- The 3rd U.S. Circuit Court of Appeals has vacated and remanded a trial court's decision regarding the discrimination and retaliation claims of a Philadelphia-based City Fitness instructor who said she was demoted and fired because of her skin color (Pedro v. City Fitness, LLC, et al. No. 18-1799 (3rd Cir. Feb. 20, 2020)).
- When Carmencita Pedro, who describes herself as "dark-skinned and of Puerto Rican ancestry," asked to teach classes at a new City Fitness location nearly two years after her start date, the managing partner denied her request, saying "[y]ou know, the demographic in that neighborhood is very white-bred and I just don't think you would fit in," according to court documents. Despite this, Pedro was later asked to serve as a substitute teacher at that location. After a promotion, Pedro began teaching a class at the location but was later told by the same manager who originally denied her request that she would be replaced by another instructor "because the demographic is more white." Pedro was the subject of several written complaints from club members and other instructors. One person alleged Pedro approached her in a Whole Foods, attempting to resolve the issue she complained about originally. Pedro's manager notified her of her demotion the next day, saying "[y]ou're black and you were probably angry that she didn't like your class, so you saw her in the market and confronted her." Days later, Pedro filed a complaint with the U.S. Equal Employment Opportunity Commission and told her manager and others she had done so. She was fired later that day, and a white woman filled her position.

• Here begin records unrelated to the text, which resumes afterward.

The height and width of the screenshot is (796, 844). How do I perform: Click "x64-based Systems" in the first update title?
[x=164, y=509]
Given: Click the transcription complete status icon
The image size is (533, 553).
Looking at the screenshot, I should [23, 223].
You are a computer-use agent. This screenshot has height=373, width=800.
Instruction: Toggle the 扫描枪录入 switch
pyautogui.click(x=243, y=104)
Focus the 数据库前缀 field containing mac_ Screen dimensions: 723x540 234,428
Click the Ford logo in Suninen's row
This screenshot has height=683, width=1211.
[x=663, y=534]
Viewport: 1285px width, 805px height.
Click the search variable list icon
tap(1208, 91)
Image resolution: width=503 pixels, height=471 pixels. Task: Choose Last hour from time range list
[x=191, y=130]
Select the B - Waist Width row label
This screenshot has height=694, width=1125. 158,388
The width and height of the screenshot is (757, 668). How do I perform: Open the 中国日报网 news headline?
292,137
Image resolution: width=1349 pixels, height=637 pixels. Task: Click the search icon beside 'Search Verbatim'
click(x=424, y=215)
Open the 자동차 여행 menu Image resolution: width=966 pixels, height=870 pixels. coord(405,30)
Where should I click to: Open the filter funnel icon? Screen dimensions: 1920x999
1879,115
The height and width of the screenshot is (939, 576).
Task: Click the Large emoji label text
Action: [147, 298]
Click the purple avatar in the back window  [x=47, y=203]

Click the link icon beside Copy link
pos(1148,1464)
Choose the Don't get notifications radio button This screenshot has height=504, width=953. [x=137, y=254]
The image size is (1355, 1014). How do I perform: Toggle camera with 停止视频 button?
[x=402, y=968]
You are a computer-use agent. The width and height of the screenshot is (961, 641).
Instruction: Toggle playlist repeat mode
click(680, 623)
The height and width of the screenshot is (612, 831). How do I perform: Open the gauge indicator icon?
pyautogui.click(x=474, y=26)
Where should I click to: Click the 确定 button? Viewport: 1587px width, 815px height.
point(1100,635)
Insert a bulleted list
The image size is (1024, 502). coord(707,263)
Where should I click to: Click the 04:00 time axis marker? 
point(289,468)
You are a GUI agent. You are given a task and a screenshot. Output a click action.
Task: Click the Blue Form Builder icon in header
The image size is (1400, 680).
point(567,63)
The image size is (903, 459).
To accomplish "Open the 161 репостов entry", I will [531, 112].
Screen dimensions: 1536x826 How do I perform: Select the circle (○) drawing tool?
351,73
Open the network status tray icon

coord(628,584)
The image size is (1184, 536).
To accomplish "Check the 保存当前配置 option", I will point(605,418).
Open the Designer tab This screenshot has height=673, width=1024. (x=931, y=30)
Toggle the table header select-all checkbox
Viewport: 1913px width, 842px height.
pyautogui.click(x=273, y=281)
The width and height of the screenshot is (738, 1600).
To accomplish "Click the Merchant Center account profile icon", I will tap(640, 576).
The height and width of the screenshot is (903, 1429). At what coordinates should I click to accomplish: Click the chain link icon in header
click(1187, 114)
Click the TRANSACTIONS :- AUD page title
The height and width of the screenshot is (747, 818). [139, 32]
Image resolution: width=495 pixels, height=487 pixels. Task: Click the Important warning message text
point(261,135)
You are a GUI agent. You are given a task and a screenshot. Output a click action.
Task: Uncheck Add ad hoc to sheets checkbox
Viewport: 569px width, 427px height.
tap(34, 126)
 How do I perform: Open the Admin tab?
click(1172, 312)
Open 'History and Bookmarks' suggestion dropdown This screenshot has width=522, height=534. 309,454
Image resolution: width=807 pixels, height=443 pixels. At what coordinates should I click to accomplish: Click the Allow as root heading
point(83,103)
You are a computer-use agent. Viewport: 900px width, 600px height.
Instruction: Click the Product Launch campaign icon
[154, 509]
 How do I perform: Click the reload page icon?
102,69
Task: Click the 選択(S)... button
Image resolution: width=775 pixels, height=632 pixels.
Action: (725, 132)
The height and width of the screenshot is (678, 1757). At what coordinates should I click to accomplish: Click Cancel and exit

- The district court granted the employer's request to dismiss the case. But the 3rd Circuit disagreed, pointing out that the color of her skin appeared to be a factor in the decisions and that she was fired "only hours" after she told a manager that she had complained to the EEOC.
Experts have said that managers and supervisors are a leading cause of discrimination claims. To reduce risk of legal action, employers should adopt anti-discrimination policies and make sure that managers are trained on workplace policies. Periodic training on federal, state and local laws on bias and retaliation is also important for those in supervisory roles. A robust reporting system can help, too, experts have said. HR can also examine corporate culture and develop business ethics and conduct that support a diverse workplace.
Employers should be also careful when an adverse employment action follows on the heels of protected activity such as filing a complaint with the EEOC, unless they have a legitimate, non-discriminatory reason for the action, sources previously told HR Dive. A short period of time between the protected activity and an adverse employment action can create an inference of retaliation. The appeals court noted that Pedro's claim of retaliation was supported by the fact that there was "only hours" between the firing and her informing club leadership of her EEOC complaint.
While timing alone can establish a prima facie case of retaliation, it's not always enough to carry a retaliation claim. For example, one year between a complaint and firing didn't show bias, the 5th Circuit recently ruled and, similarly, the 11th Circuit said a termination that occurred eight months after filing an EEOC complaint wasn't retaliation.